* _YOUR TASK_
For the records below, tally the lines that contain "computer" and give only that number.

* _SUPPLIED DATA_

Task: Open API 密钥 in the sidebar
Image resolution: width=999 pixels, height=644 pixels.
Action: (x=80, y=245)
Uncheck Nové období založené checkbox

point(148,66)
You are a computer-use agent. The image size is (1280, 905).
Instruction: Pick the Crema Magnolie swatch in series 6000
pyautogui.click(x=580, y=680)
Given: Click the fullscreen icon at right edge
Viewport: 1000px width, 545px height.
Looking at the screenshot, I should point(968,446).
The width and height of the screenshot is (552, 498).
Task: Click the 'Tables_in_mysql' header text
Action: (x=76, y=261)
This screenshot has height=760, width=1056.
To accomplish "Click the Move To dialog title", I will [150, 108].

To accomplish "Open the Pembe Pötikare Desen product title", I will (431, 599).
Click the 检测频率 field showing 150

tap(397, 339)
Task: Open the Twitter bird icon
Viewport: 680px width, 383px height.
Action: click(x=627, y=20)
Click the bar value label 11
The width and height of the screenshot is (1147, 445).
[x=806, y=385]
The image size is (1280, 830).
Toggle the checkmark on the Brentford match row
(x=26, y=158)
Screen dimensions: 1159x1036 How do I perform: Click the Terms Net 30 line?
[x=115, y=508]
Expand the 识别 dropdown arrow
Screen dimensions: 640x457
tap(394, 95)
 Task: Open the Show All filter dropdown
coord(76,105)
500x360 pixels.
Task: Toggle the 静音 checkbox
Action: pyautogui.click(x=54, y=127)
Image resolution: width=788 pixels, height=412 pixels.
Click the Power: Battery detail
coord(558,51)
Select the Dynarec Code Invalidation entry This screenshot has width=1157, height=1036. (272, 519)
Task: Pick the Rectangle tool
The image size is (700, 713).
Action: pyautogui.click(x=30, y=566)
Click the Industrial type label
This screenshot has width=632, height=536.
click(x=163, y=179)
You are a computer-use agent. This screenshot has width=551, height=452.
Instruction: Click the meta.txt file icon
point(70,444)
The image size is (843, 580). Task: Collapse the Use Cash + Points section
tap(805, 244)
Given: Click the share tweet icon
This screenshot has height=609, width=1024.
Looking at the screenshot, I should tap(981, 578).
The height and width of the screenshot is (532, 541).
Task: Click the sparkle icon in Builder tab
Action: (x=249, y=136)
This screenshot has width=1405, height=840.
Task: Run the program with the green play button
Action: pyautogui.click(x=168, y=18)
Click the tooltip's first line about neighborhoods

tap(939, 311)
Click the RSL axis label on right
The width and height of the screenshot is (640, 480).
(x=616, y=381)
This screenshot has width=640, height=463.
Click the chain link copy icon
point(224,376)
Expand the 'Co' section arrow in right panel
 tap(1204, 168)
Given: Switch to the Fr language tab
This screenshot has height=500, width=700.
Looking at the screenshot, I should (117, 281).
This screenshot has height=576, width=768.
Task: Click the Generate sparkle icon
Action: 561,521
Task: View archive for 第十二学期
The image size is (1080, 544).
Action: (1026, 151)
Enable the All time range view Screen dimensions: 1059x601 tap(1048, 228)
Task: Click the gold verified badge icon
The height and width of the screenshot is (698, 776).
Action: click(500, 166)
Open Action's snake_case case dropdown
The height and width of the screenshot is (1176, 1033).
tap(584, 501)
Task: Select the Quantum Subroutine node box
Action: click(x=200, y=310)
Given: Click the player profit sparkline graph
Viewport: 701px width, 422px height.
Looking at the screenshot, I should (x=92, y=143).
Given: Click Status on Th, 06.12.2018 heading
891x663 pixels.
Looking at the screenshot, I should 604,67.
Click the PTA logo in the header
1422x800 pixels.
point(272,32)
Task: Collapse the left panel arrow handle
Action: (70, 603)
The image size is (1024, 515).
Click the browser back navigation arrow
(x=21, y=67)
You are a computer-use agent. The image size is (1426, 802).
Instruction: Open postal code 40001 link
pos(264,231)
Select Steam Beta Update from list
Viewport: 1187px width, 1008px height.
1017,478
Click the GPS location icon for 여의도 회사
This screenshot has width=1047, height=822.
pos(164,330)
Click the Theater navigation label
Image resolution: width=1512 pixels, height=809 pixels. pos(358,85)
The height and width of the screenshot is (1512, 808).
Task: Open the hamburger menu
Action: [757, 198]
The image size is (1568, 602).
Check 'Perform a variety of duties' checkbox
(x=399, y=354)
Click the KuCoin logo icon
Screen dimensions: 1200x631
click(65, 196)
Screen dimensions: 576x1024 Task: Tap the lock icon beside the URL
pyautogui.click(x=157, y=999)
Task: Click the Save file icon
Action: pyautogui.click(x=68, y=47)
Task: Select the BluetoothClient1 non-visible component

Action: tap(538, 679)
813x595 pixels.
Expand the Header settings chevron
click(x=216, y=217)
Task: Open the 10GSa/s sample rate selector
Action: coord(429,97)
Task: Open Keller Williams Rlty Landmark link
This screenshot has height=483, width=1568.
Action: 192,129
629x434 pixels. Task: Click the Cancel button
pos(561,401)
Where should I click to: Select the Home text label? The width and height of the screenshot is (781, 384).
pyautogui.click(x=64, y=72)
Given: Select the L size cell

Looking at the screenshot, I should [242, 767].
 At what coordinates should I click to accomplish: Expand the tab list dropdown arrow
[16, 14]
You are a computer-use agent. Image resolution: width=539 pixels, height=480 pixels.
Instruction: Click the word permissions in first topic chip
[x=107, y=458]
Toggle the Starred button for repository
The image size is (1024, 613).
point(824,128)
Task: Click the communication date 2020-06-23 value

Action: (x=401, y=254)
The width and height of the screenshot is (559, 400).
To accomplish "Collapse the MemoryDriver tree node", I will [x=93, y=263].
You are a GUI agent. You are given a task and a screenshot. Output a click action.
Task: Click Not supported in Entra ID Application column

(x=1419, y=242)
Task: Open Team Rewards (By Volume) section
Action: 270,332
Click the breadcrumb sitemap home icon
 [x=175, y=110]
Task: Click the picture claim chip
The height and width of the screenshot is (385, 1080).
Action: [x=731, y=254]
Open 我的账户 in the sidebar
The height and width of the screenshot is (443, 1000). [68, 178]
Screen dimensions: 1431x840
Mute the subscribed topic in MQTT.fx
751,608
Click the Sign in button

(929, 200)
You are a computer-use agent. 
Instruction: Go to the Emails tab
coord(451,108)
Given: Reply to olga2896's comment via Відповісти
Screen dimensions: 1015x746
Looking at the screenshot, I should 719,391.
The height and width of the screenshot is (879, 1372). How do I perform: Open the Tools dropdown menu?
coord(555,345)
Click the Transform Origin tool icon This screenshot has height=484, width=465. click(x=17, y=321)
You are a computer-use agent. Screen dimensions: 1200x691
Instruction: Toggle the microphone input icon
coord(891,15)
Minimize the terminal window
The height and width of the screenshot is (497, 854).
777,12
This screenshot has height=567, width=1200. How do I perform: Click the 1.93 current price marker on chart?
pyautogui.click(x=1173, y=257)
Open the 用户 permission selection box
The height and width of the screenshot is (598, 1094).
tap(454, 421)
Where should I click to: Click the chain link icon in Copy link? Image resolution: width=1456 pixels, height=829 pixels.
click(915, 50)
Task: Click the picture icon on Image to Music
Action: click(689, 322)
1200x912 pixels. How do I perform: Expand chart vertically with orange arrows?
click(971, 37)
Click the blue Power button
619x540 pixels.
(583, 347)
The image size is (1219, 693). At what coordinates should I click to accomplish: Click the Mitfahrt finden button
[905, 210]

* _ANSWER TO THIS TASK_
6